__To do__. Rewrite only the lines from the one containing "You are a GUI" through the one containing "The height and", replacing every "screenshot" with "screen capture" and leaving everything else unchanged.

__Provided records__.
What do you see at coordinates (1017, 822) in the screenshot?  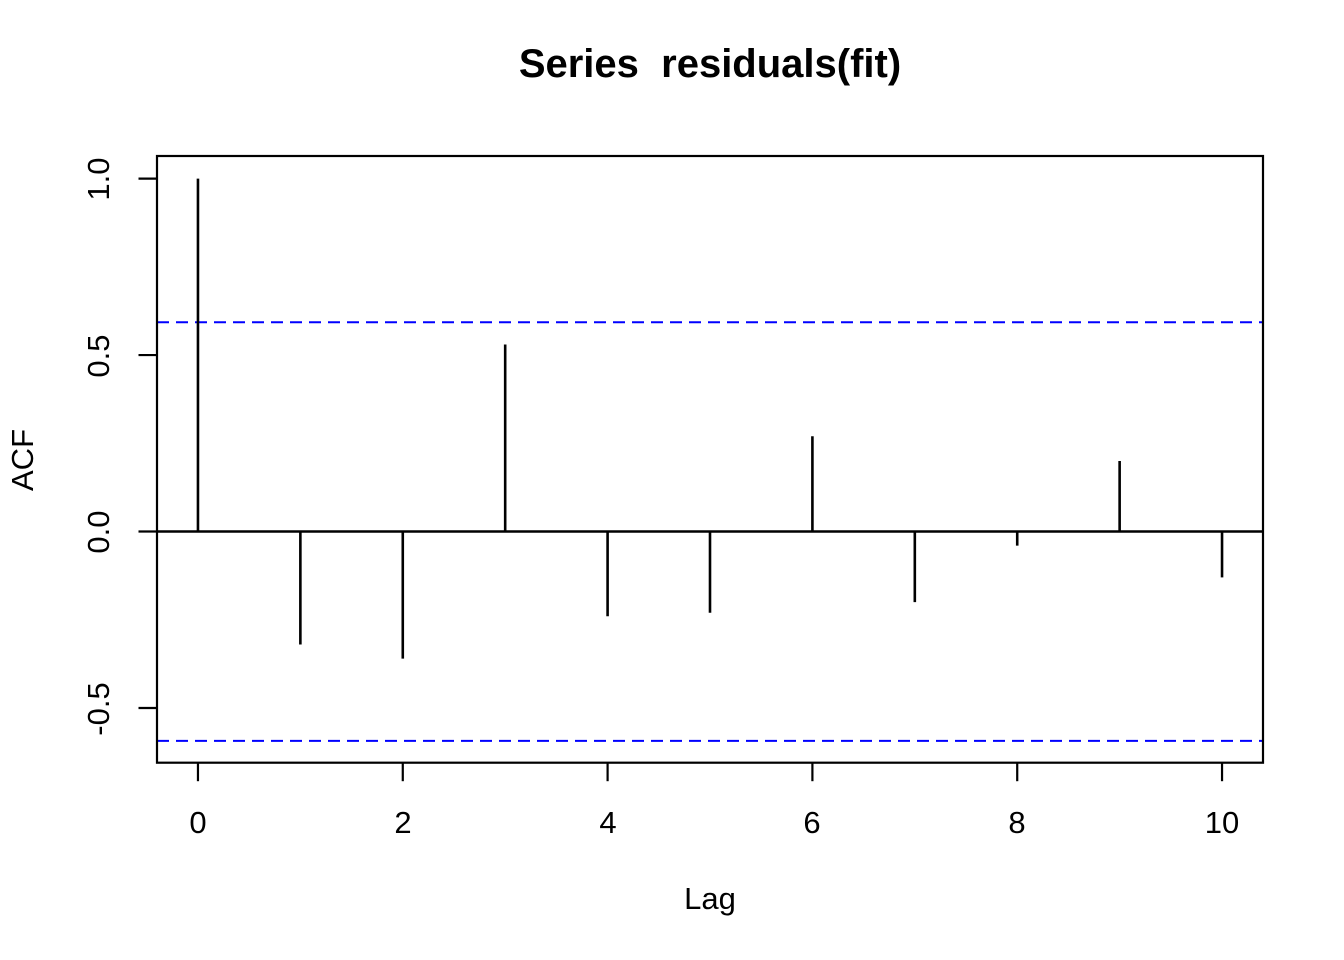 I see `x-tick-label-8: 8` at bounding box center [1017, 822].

==

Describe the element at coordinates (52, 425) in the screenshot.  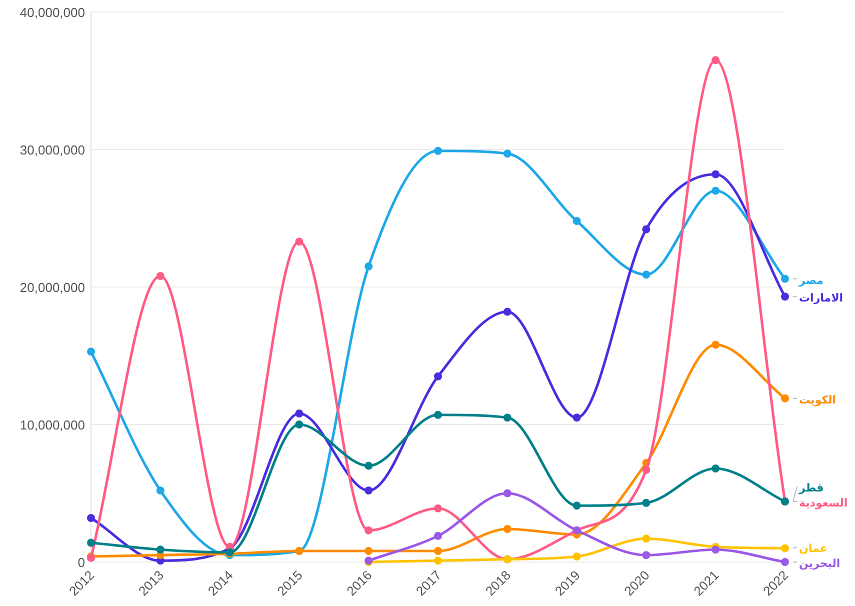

...

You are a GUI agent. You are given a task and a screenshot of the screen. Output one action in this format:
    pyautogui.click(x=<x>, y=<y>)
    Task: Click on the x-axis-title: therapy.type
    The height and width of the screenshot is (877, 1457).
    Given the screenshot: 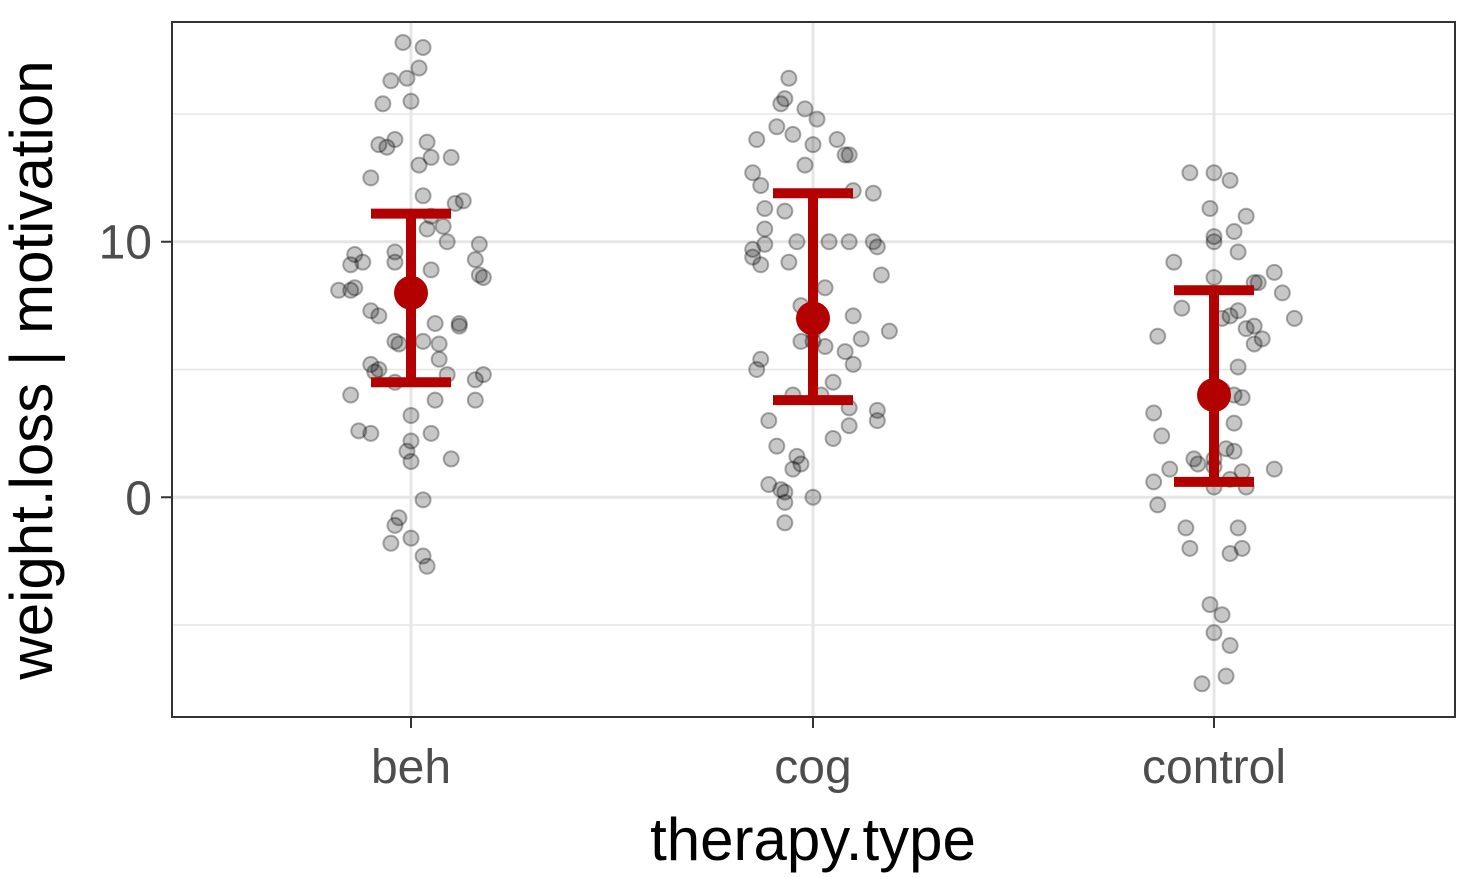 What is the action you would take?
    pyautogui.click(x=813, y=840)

__Result of the exercise__.
You are a GUI agent. You are given a task and a screen capture of the screen. Output one action in this format:
    pyautogui.click(x=<x>, y=<y>)
    Task: Click on the x-axis-title: therapy.type
    The height and width of the screen capture is (877, 1457).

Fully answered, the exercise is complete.